Sempre realizado em 21 de abril, data da Inconfidência Mineira, o ato público desta vez fez um protesto para que a Secretaria de Estado de Meio Ambiente e Desenvolvimento Sustentável (Semad) tenha mais responsabilidade sobre a segurança hídrica da Grande BH, já que “o órgão ambiental estadual vem se posicionando favoravelmente à viabilidade de empreendimentos que produzem significativos impactos na região da serra, sem qualquer estudo conclusivo sobre a viabilidade hídrica dessas atividades”, segundo a advogada da ONG Abrace a Serra.
SEM ÁGUA Uma denúncia da ONG se refere ao esgotamento de algumas das nascentes que compõem o Monumento Natural Municipal da Mãe d’Água, após o início das operações, em 2015, de uma fábrica de refrigerantes na região. Conforme levantamento da Abrace a Serra da Moeda, a indústria, com capacidade para produzir 2,4 milhões de litros da bebida por dia, fica na estrutura geológica conhecida como Sinclinal da Moeda e demanda grande quantidade de água a ser retirada do aquífero. “A nascente do Campinho, que abastecia cerca de 1 mil famílias, já secou. Agora, elas dependem de quatro caminhões-pipa”, disse Beatriz.

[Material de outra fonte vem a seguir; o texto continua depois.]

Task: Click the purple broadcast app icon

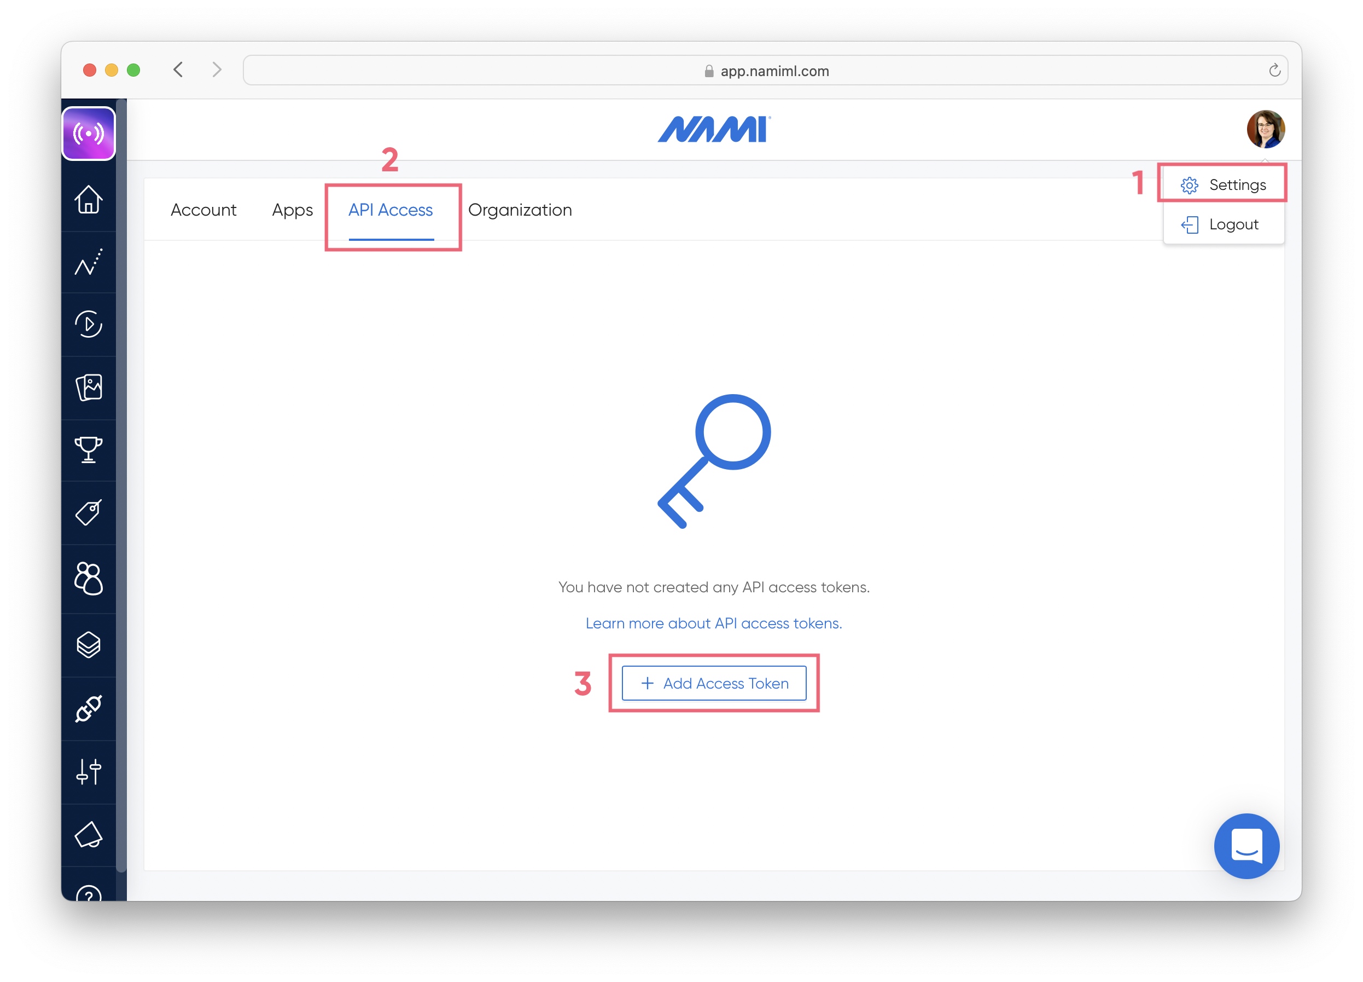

Em documento distribuído à imprensa, o vice-presidente da Abrace a Serra da Moeda, Ênio Araújo, relata a existência de vários empreendimentos previstos para a região “sem estudos conclusivos que atestem se o lençol freático da Serra da Moeda suportará a alta demanda de água quando todos atingirem o seu auge”. Ele adverte ainda que “mineradoras, empreendimentos imobiliários, fábrica de refrigerantes e polos industriais poderão consumir um volume de água muito superior à taxa de recarga do aquífero, o que poderá provocar a seca das nascentes da encosta da serra que abastecem diversas comunidades históricas e servem de recarga para a região metropolitana.”
DEPOIMENTOS
"Devemos preservar a natureza, principalmente a água, para que nossos filhos e netos também tenham direito a ela" - Rosana de Jesus Fernandes, de 40 anos, moradora da comunidade de Aranha, em Brumadinho
"Venho aqui ao Topo do Mundo desde o início do projeto. É uma iniciativa importante para conquistas ambientais e também informar a população" - Kátia de Lima Pereira, de 25, estudante de pedagogia, ao lado da amiga Letícia Cássia Rodrigues, de 18, moraores de Palhano, em Brumadinho
"Temos que nos preocupar com a questão da água, pois ela está escasseando na região. No Campinho, a fonte já secou" - Alexandre Gloor, professor, e Keila, projetista, residentes em um sítio em Brumadinho
Mobilização para todas as gerações
Protegidos do sol forte com bonés, chapéus e às vezes com as próprias bandeiras com letras brancas e verdes, os manifestantes, em grupos, muitos formados por famílias inteiras, começaram a subir a serra cedo – de ônibus, carro, moto, bicicleta ou a pé. “Sem água não tem vida”, disse o estudante Pedro Neto, de 12 anos, ao lado da mãe, a professora Cássia Aparecida de Souza, ambos moradores de Moeda. De Mário Campos, Merlyn Eynne Tavares foi passear no Topo do Mundo com a filha Lanna Stefany, de 5 anos, e familiares, e aproveitou para vestir a camisa do projeto. “Foi pura coincidência estar aqui hoje, mas valeu muito, pois devemos conservar o meio ambiente”, afirmou, seguindo o cortejo inicial, antes do abraço simbólico, que teve à frente o grupo de congado Nossa Senhora do Rosário de Vargem de Santana, da vizinha cidade de Belo Vale.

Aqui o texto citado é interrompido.